The effect of acetoxycycloheximide on rate of accumulation of cerebral catecholamines from circulating tyrosine as related to its effect on memory.

The rate of accumulation of newly synthesized catecholamines and endogenous catecholamine levels in mice were determined after an amnestic intracranial dose of acetoxycycloheximide. Rates of accumulation were found to be severly decreased for a period of 12 hr after injection. Total catecholamine levels were increased from 1 to 4 hr, then decreased 17 hr following injection. These results are discussed in terms of previous behavioral observations. It is pointed out that they weaken the assumption that acetoxycycloheximide's amnestic effects are solely due to inhibition of protein synthesis.

Puromycin's suppression of memory in mice as affected by caffeine.

It has previously been shown that expression of maze-learning in mice is blocked for long periods of time by puromycin injected intracerebrally one or more days after the training experience.

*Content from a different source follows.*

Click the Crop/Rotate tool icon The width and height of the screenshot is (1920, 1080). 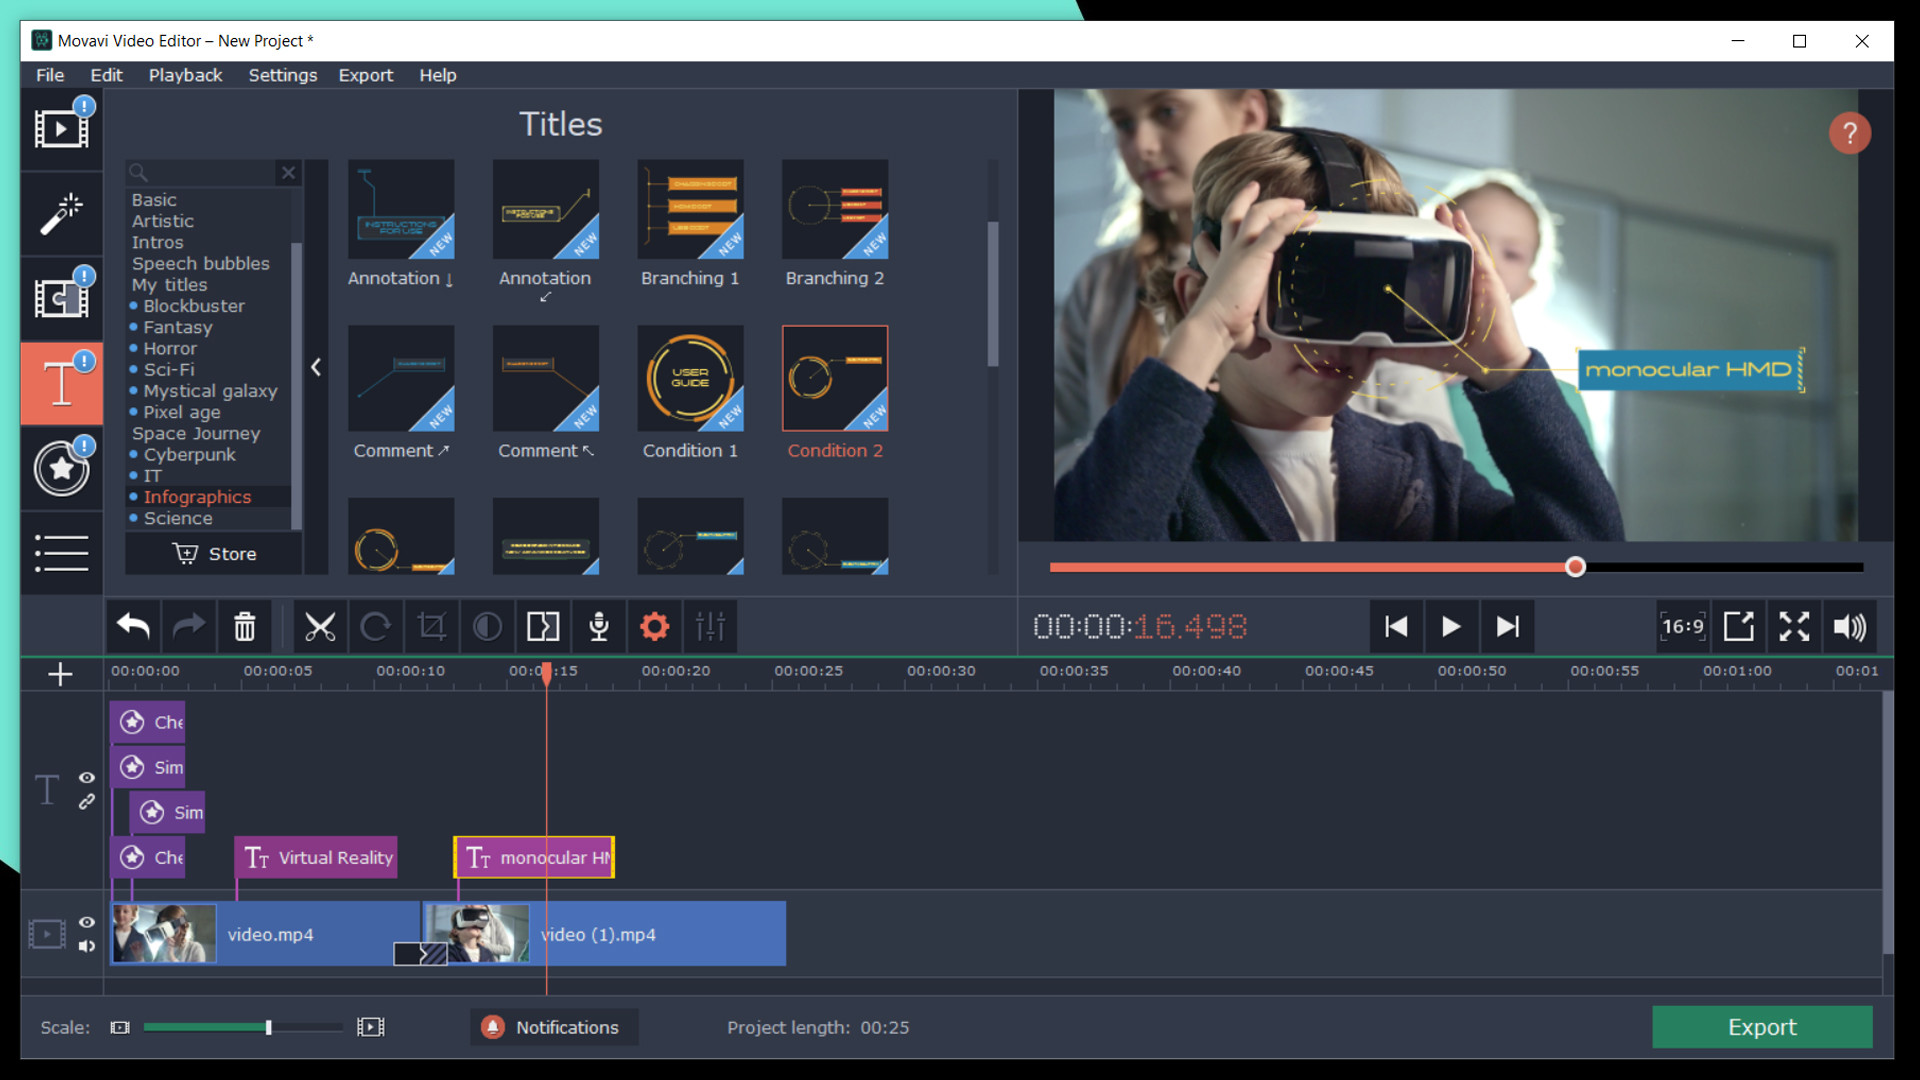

Treatment with caffeine after training has now been found to reduce greatly the amnestic effects of puromycin. With a high dose of caffeine (200 mg/kg) this reduction is evident 6 days after treatment with puromycin. With a lower dose of caffeine (25 mg/kg) the effect becomes evident only after a more extended period of time. In view of control experiments, we suggest that caffeine modifies factors necessary for the expression of memory and that this alteration makes puromycin relatively ineffective in blocking memory.

Effect of corticotropin and desglycinamide 9 -lysine vasopressin on suppression of memory by puromycin.

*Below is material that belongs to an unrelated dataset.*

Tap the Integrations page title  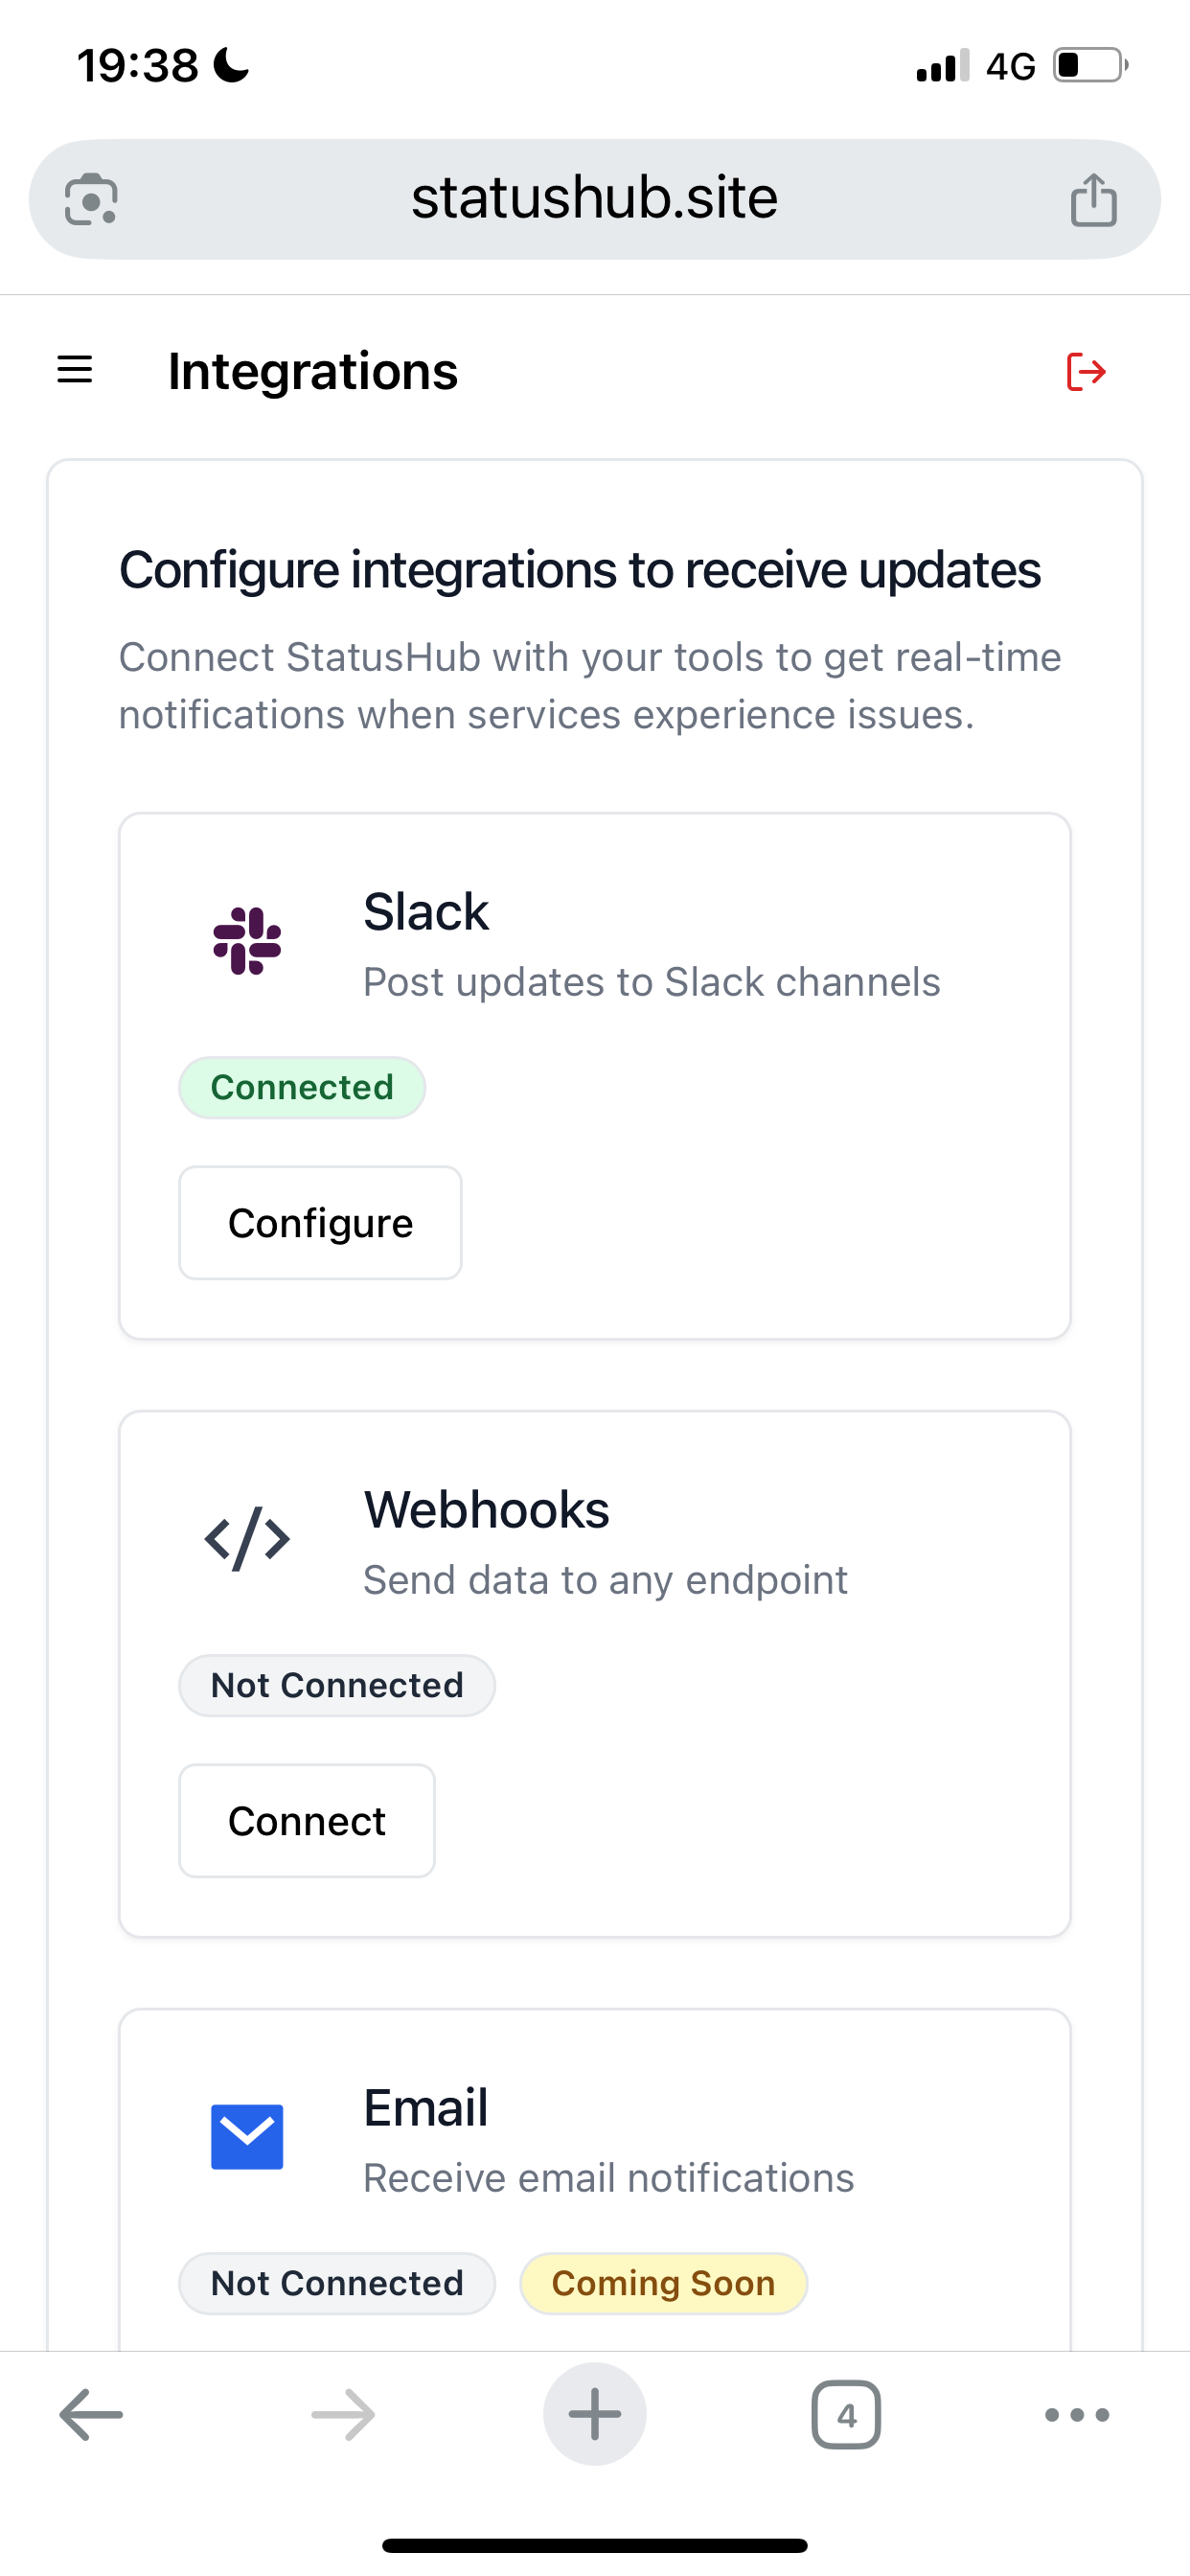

The puromycin-induced blockade of expression of maze learning in mice can be prevented by subcutaneous administration of "Purified Cortrophin Gel" up to 3 days prior to training. A similar protective effect was not found when highly purified corticotropin was tested, but was observed after administration of desglycinamide(9)-lysine vasopressin. It appears that pressorpeptides are more potent protective agents than corticotropin when administered subcutaneously, and that vasopressin contamination of the commercial preparation was probably responsible for the protective effects previously reported. These experiments suggest that vasopressin and its congeners modify memory consolidation in such a way that the "expression" of memory becomes insensitive to puromycin.

Pituitary peptides and the suppression of memory by puromycin.

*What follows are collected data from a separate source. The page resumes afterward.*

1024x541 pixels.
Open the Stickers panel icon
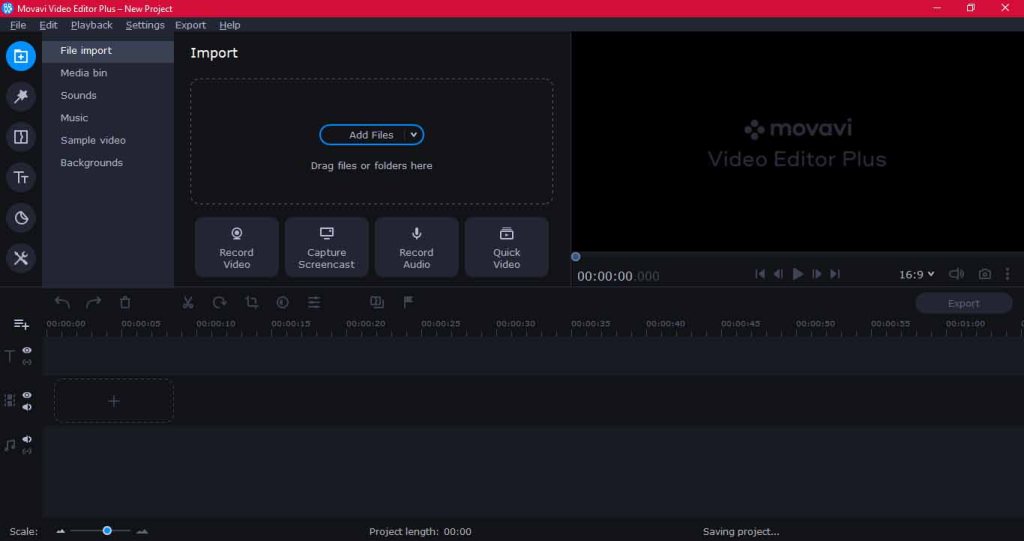(x=20, y=218)
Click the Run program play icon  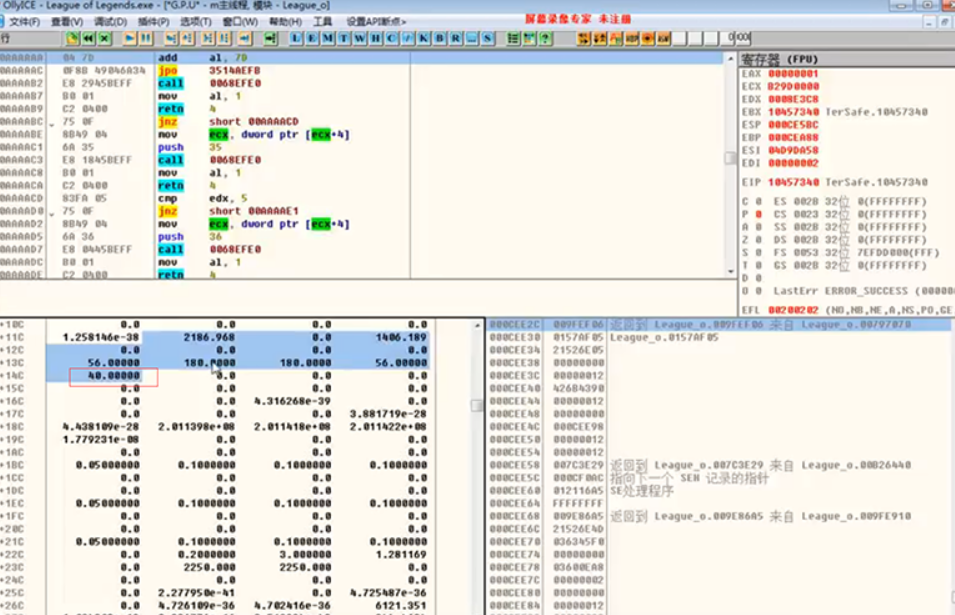[130, 38]
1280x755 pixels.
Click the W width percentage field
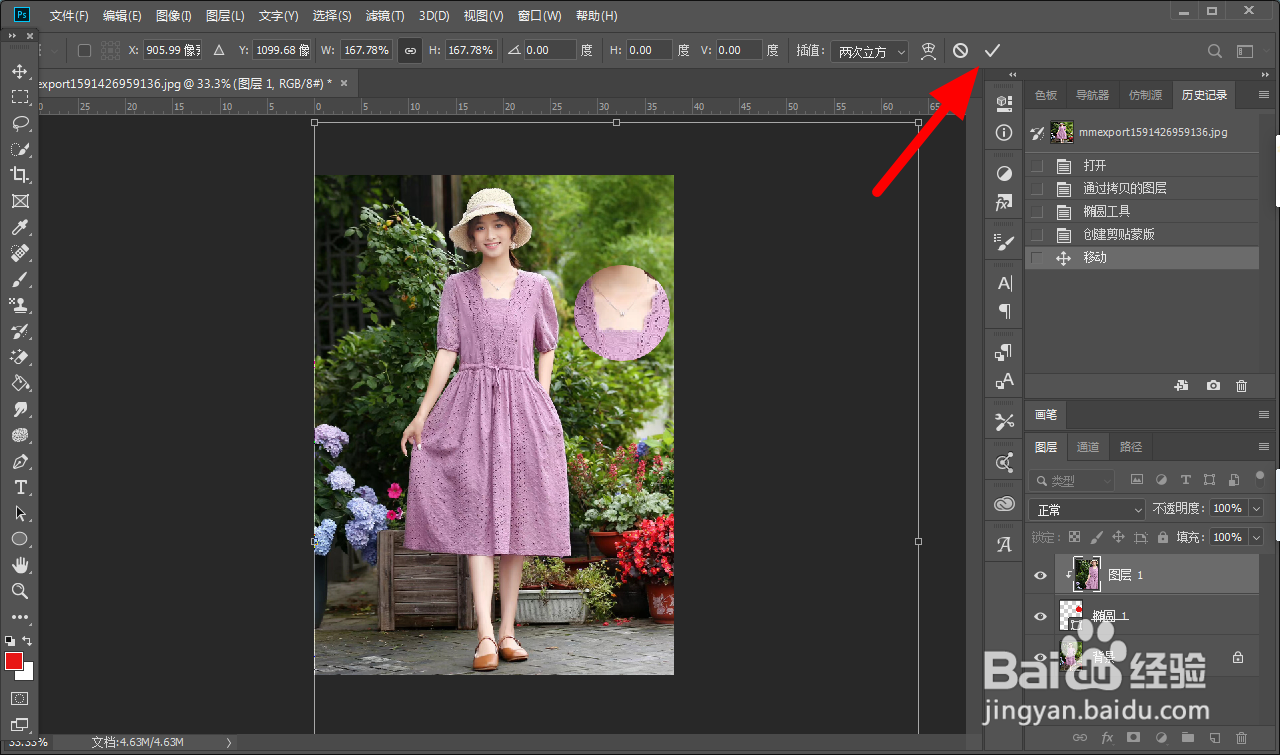pos(367,50)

It has previously been shown that the expression of memory of maze-learning in mice is blocked by intracerebrally-injected puromycin one or more days after the training experience, and that bilateral adrenalectomy before training protects memory against this effect of puromycin. Purified cortrophin gel, injected subcutaneously up to 3 days before training, has now been found to give results like those obtained with adrenalectomy and, additionally, to provide a high degree of protection when injected up to 16 hr after training. Several possible explanations for these effects have been considered and found to be inadequate.

Studies on memory: distribution of peptidyl-puromycin in subcellular fractions of mouse brain.

Previous experience has led us to suggest that sustained blockage of memory in mice upon administration of puromycin is caused by the persistence of peptidyl-puromycin at synapses. The block can be removed and memory restored by intracerebral injections of water and by subcutaneous or intraperitoneal injections of several psychotropic drugs. The present experiments provide evidence that peptidyl-puromycin persists for long periods in subcellular fractions of synaptosomes (nerve endings), and that the peptide is lost from synaptosomal, but not from mitochondrial, fractions when memory is restored. These findings strengthen our interpretation of the mode of action of puromycin on memory.